|Provider:||National Centers for Environmental Prediction, NOAA (USA)|
|Update frequency:||every 6 hours|
|Resolution:||0.5°, 30.0nm, 55.6km|
|Model duration:||41 forecasts starting at 0 hr, ending at 16 days|
|Parameters:||pressure, wind, rain, cloud, temperature, humidity, vertical velocity, 250 mb, 500 mb, 850 mb|
|GRIB model date:||Sun Jan 20 00:00:00 2019 UTC|
|Download date:||Sun Jan 20 05:33:47 2019 UTC|
|Download delay:||5hr 33min|
This is an ensemble model, and in this case, it is the result of averaging 21 slightly different weather models together. The idea in an ensemble model is that there is instability in many weather systems and that capturing the initial state of the atmosphere for the weather models can not be done perfectly.
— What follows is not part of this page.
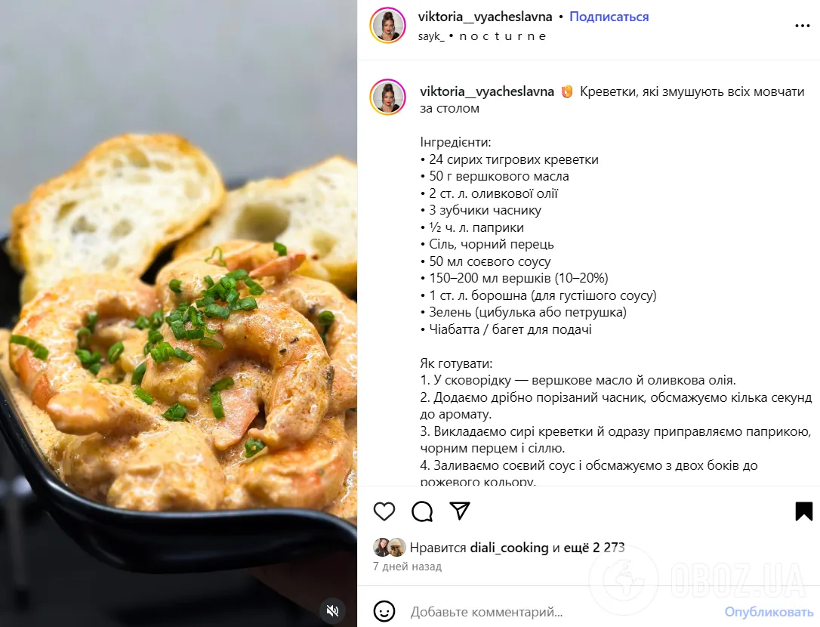Follow via the Подписаться link
820x627 pixels.
tap(609, 17)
The ensemble process slightly alters the initial inputs and/or the numerical model in order to generate a range of different results, which are then averaged to create the final result.
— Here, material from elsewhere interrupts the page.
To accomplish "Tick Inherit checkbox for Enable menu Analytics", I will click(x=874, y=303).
Some people feel that an ensemble model is better at longer term forecasts. It is a useful exercise to download both an ensemble model as well as a normal weather model and compare them. If the two forecasts are similar, you may be able to feel more confident in their prediction ability.
The following description has been taken directly from the official documentation
The Global Ensemble Forecast System (GEFS), previously known as the GFS Global ENSemble (GENS), is a weather forecast model made up of 21 separate forecasts, or ensemble members. The National Centers for Environmental Prediction (NCEP) started the GEFS to address the nature of uncertainty in weather observations, which is used to initialize weather forecast models. The proverbial butterfly flapping her wings can have a cascading effect leading to wind gusts thousands of miles away. This extreme example illustrates that tiny, unnoticeable differences between reality and what is actually measured can, over time, lead to noticeable differences between what a weather model forecast predicts and reality itself. The GEFS attempts to quantify the amount of uncertainty in a forecast by generating an ensemble of multiple forecasts, each minutely different, or perturbed, from the original observations.